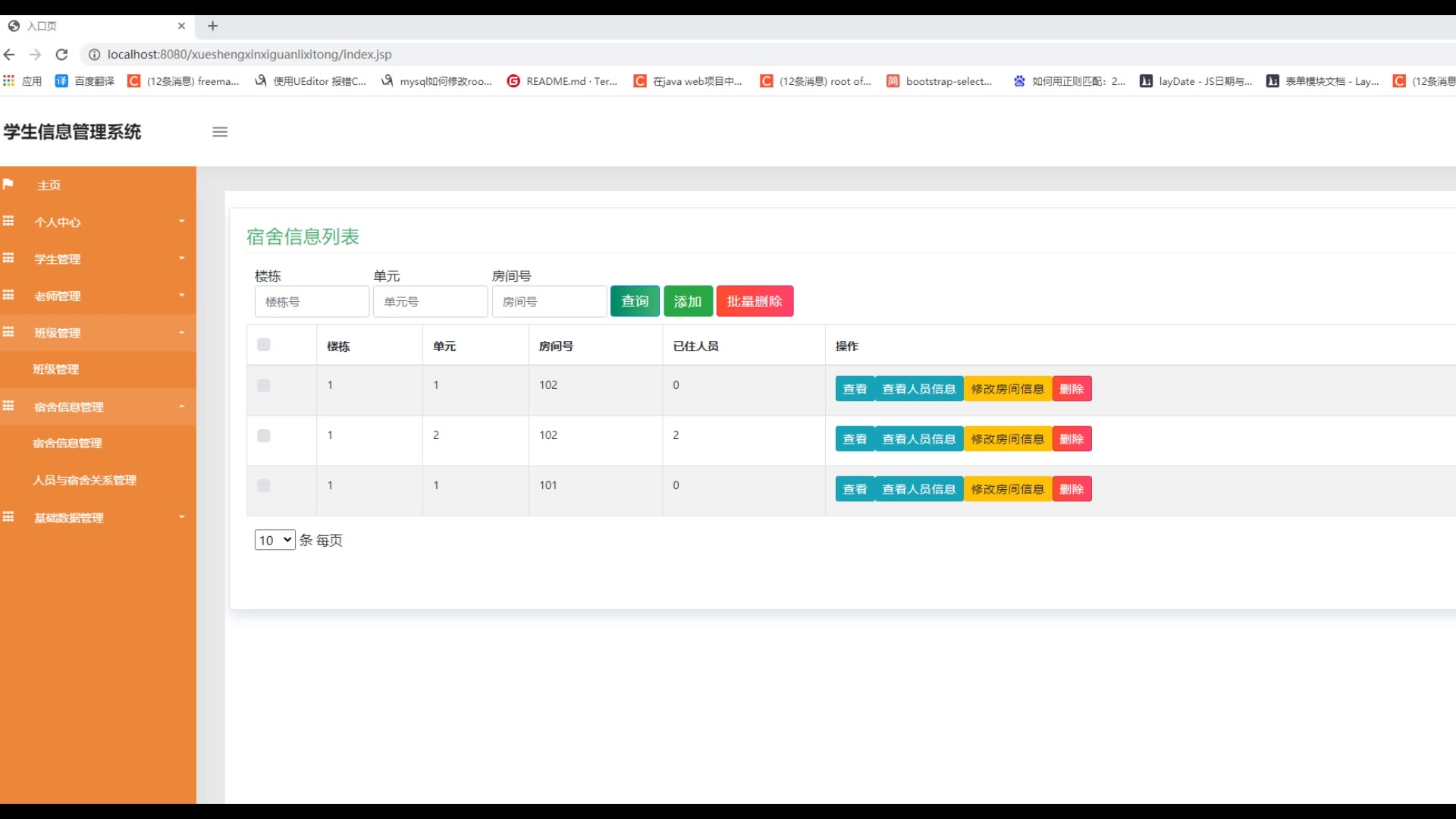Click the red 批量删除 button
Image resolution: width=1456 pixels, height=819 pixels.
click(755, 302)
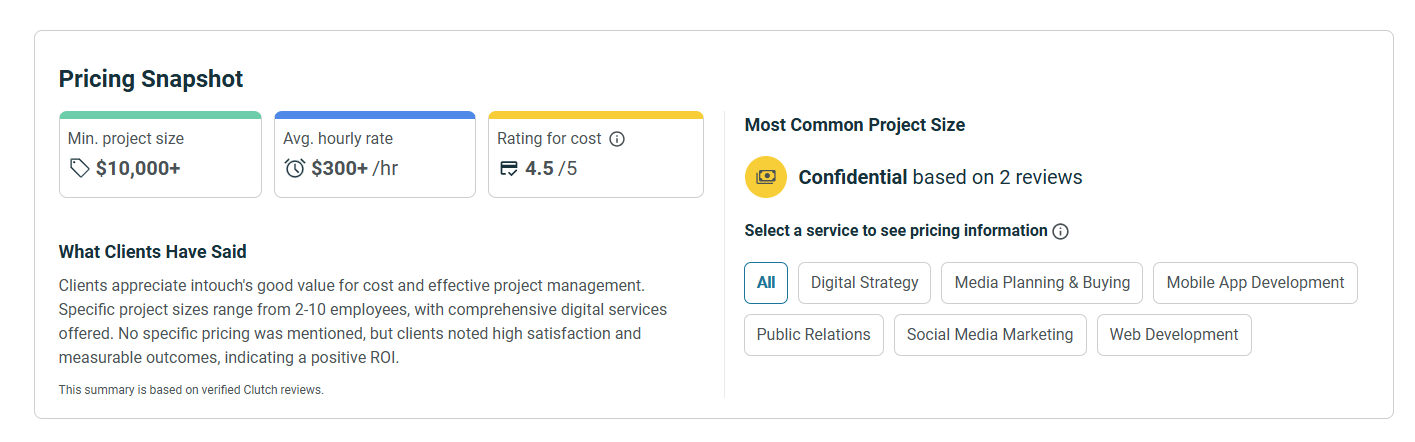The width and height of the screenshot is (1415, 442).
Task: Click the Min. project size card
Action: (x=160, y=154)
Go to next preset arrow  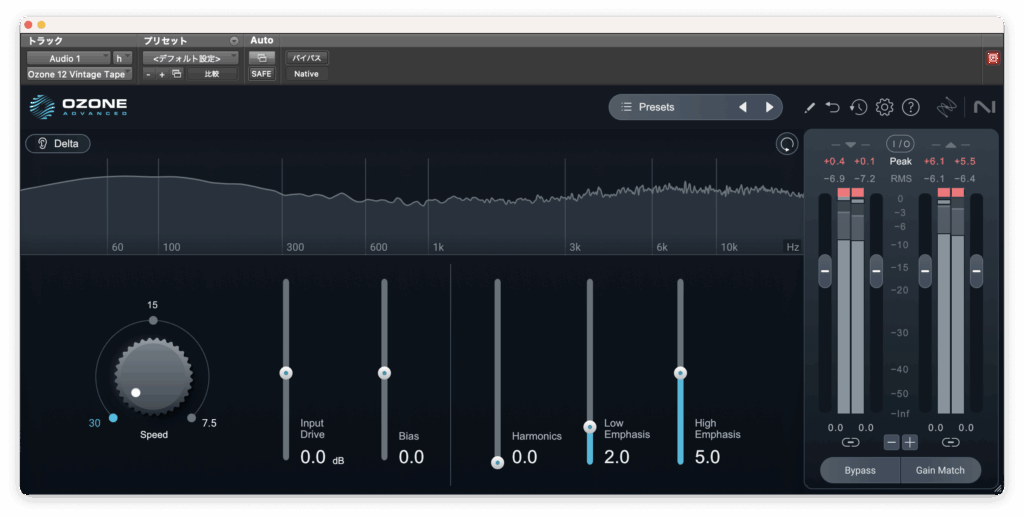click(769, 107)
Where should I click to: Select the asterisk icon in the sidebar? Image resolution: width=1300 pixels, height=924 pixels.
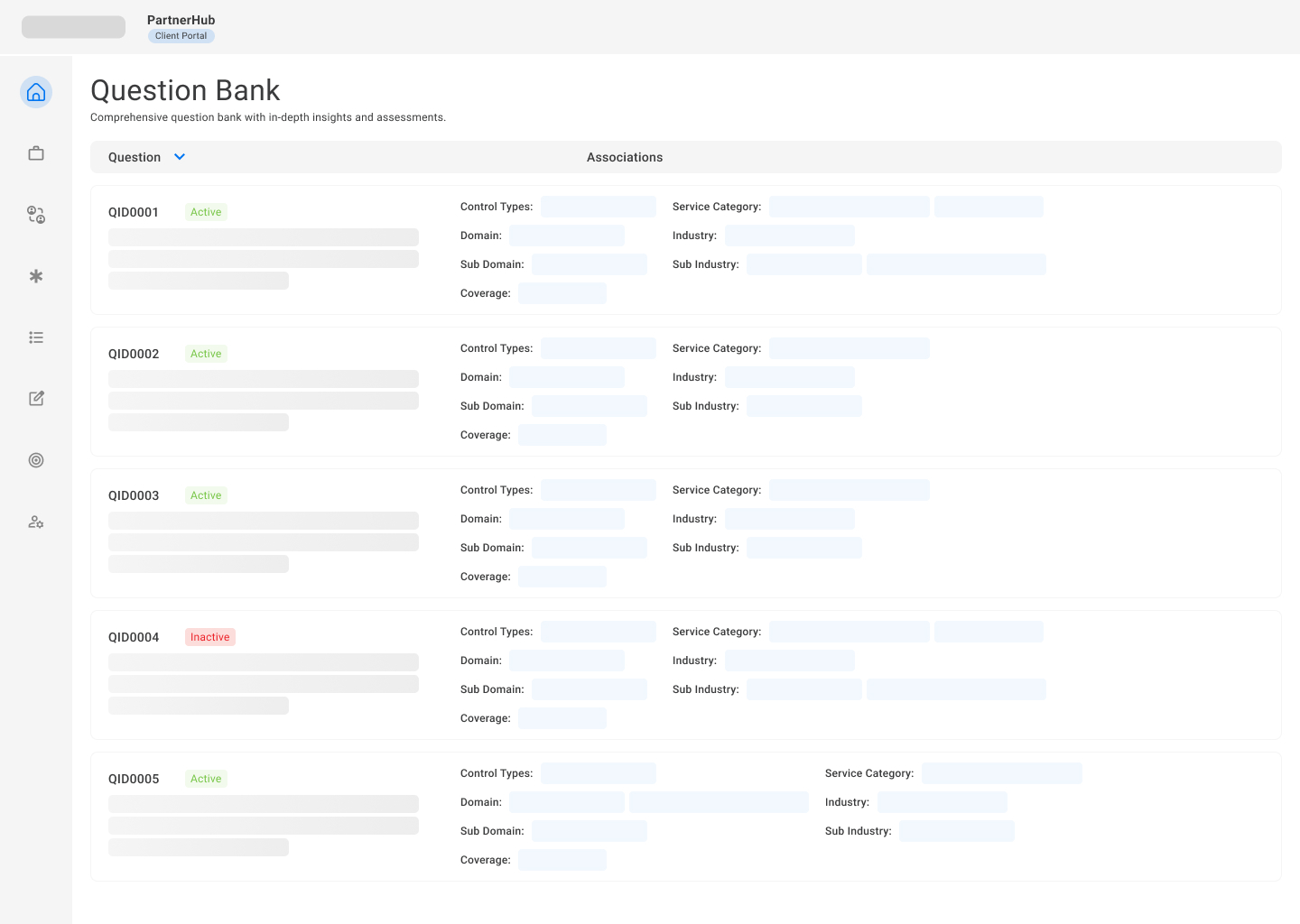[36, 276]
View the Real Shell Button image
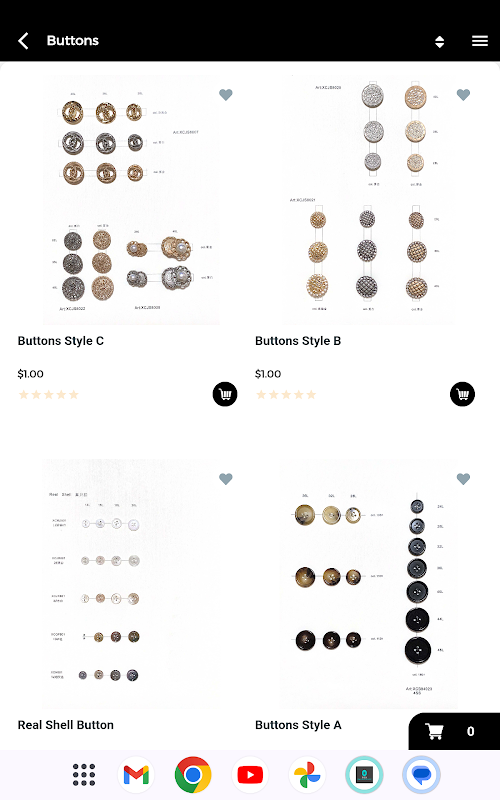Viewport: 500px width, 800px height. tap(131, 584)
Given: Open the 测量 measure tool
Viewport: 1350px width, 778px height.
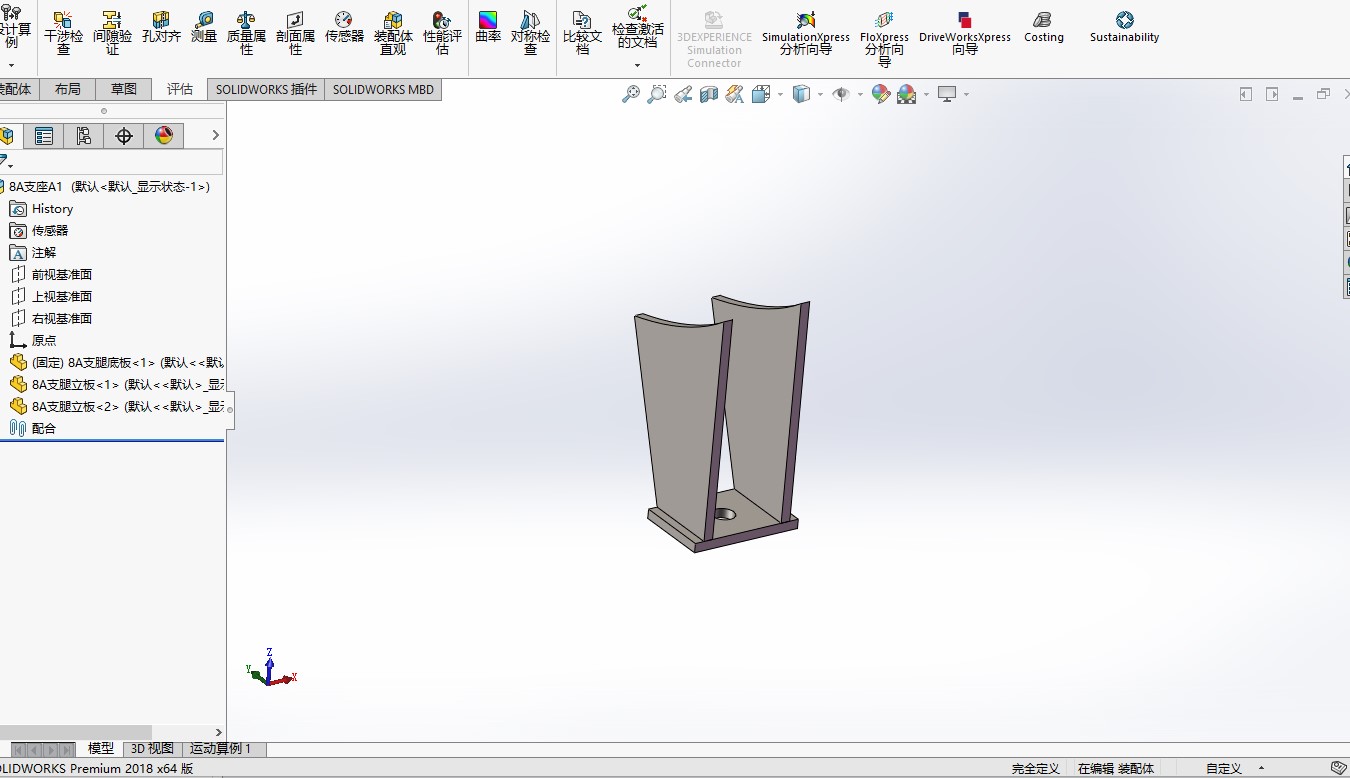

━━━

Instructions to follow: Rewrite the records from the line with "Where should I" to the line with "Viewport: 500px width, 800px", substituting "toolbar" for "sidebar" and changing nothing else. Leave the pictures out.

Response to this task:
Where should I click to: Select the asterisk icon in the toolbar? Image resolution: width=1300 pixels, height=924 pixels.
[36, 276]
View the Real Shell Button image
Viewport: 500px width, 800px height. tap(131, 584)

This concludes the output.